This year marks the 50th anniversary of Dr. Martin Luther King Jr.’s remarks to the 1st Berlin Jazz Festival. In the foreword to the program, Dr. King wrote:
God has wrought many things out of oppression. He has endowed his creatures with the capacity to create—and from this capacity has flowed the sweet songs of sorrow and joy that have allowed man to cope with his environment and many different situations.
Jazz speaks for life. The Blues tell the story of life’s difficulties, and if you think for a moment, you will realize that they take the hardest realities of life and put them into music, only to come out with some new hope or sense of triumph.
This is triumphant music.
Modern jazz has continued in this tradition, singing the songs of a more complicated urban existence. When life itself offers no order and meaning, the musician creates an order and meaning from the sounds of the earth which flow through his instrument.
Twenty years earlier, a jazz drummer, Joseph Rudolph Jones, triumphed over the hard reality facing black employees of the Philadelphia Transportation Company. When the PTC proposed to hire blacks as trolley car operators, the segregated Philadelphia Rapid Transit Employees Union staged a wildcat strike. As Bart Everts wrote for Hidden City Philadelphia, the illegal strike threatened the war effort:
Seventy years ago, on August 1, 1944, a faction of white transit workers with the Philadelphia Transit Company (PTC) staged a wildcat strike for a nefarious reason: they didn’t want African Americans, employed by the transit company as mechanics and laborers, to be given the same high paying jobs driving the trolleys they had.
The strike effectively shut down Philadelphia, one of the key centers of defense related manufacturing, at a crucial moment in World War II. The action halted the city’s war production, as workers were unable to get to the Navy Yard and factories throughout the city. Philadelphia was the third largest producer of war materials (about one of every six dollars spent here), and the military and federal government quickly took notice. The threat of a major disruption was so severe that the Roosevelt Administration intervened, ending the strike after a week.
When the strike ended, Jones was among the first group of African American trolley operators (Jones is on the far left).

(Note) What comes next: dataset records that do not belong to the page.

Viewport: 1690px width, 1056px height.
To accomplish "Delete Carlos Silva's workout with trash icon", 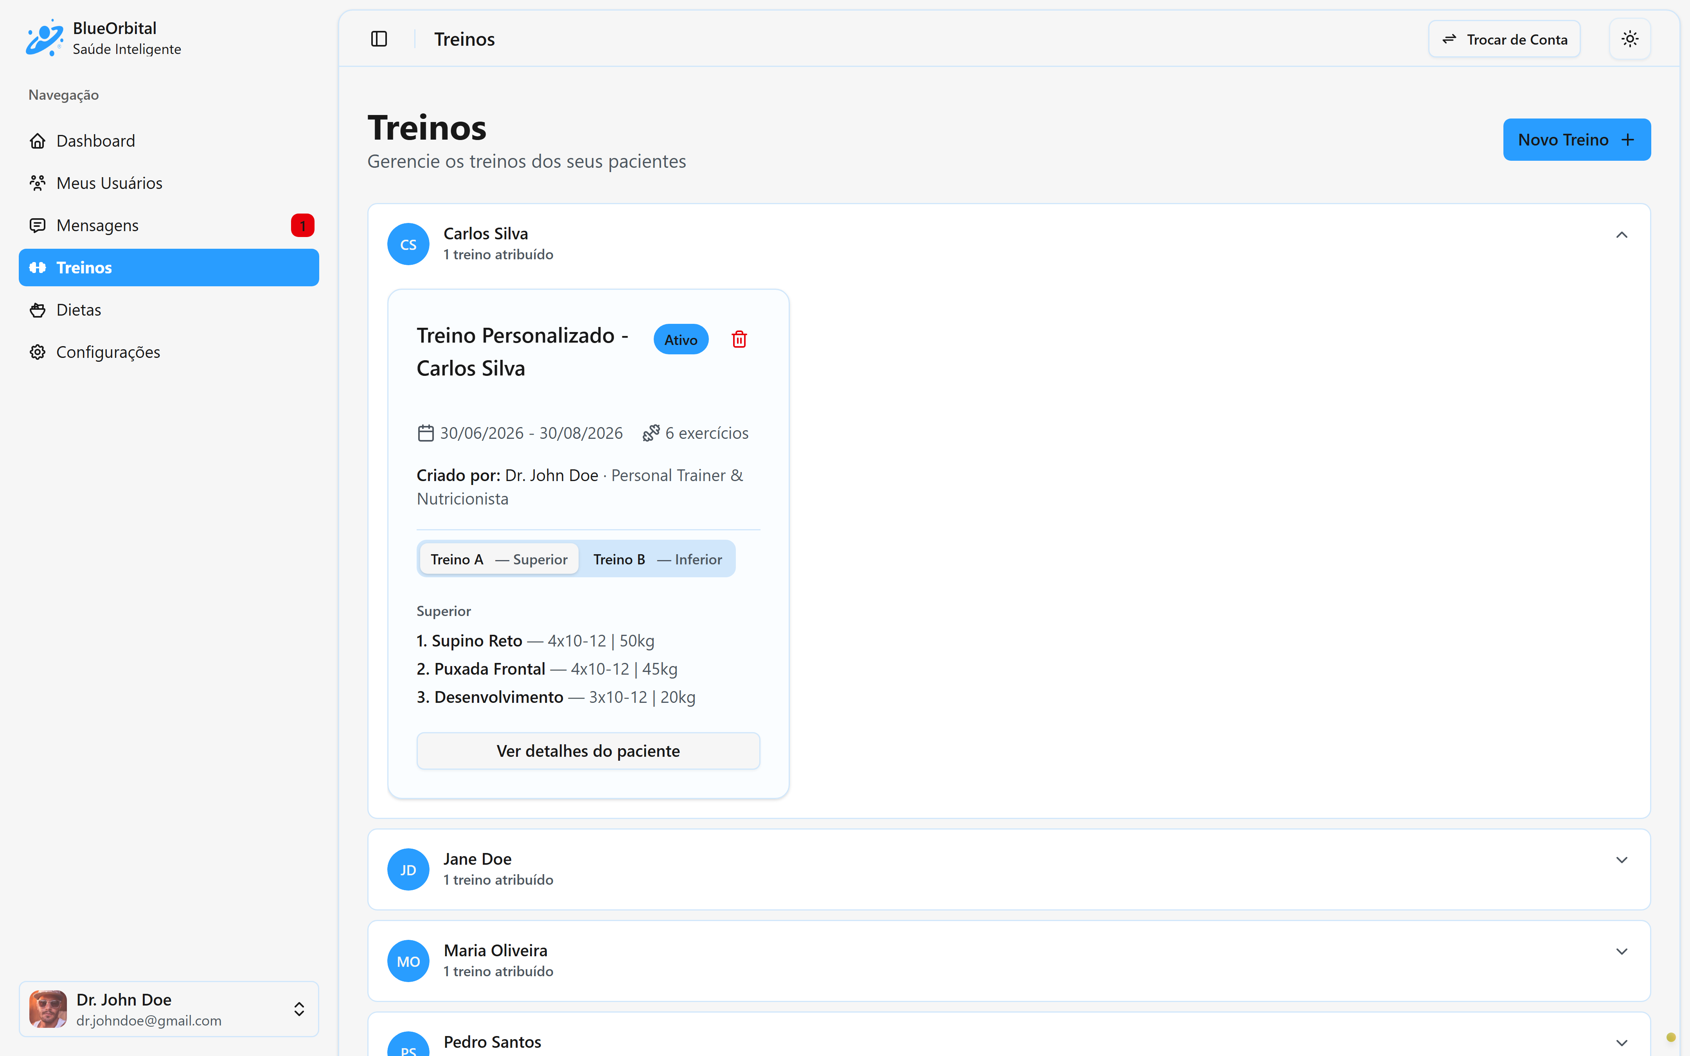I will pos(739,339).
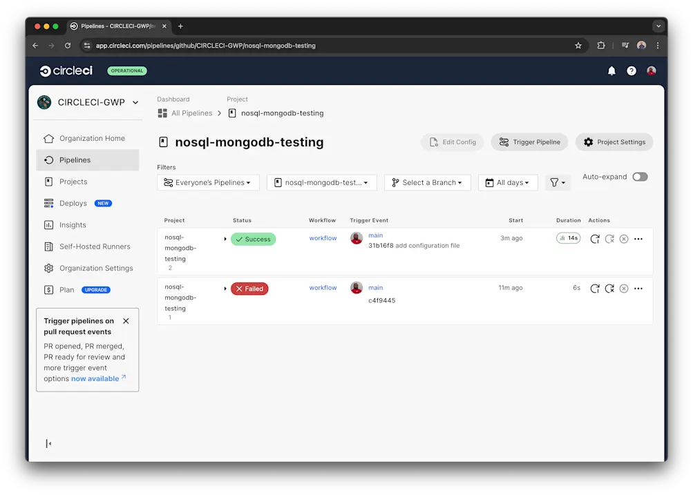Click the 14s duration chart chip
Screen dimensions: 693x495
coord(568,237)
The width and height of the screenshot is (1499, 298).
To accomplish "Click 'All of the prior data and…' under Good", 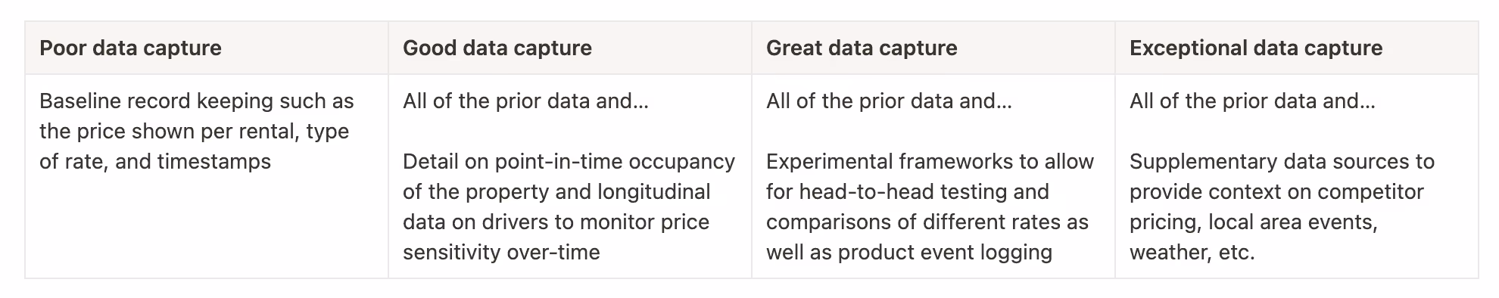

Legendary jazz drummer Charlie Rice recounted that Jones was a multi-tasker:
Joe had a job driving a trolley car – the 21 line that extended from Chestnut Hill, at the very top of Philadelphia at the North End, all the way through the city down to South Philadelphia. That was the longest trolley ride in the city.
It ran on 11th Street, right past the Downbeat, which was on the second floor.
Joe often stopped the trolley in front of the club. He’d grab the controls, jump out, and sit in for a number or two. The people hung out the window of the trolley, growing more and more impatient. They wanted to get home, or wherever they were going. When Joe got back to the trolley, everybody would cheer, and off they’d go to South Philly.
Joe, better known as Philly Joe Jones, went on to become a modern jazz drumming legend.
Long before Philly Joe Jones became the drummer of choice for Miles Davis and John Coltrane, his trolley route went pass Coltrane’s apartment on 12th Street in North Philly. While the rowhouse where Coltrane lived when his family migrated from North Carolina is no longer there, the tracks are still visible.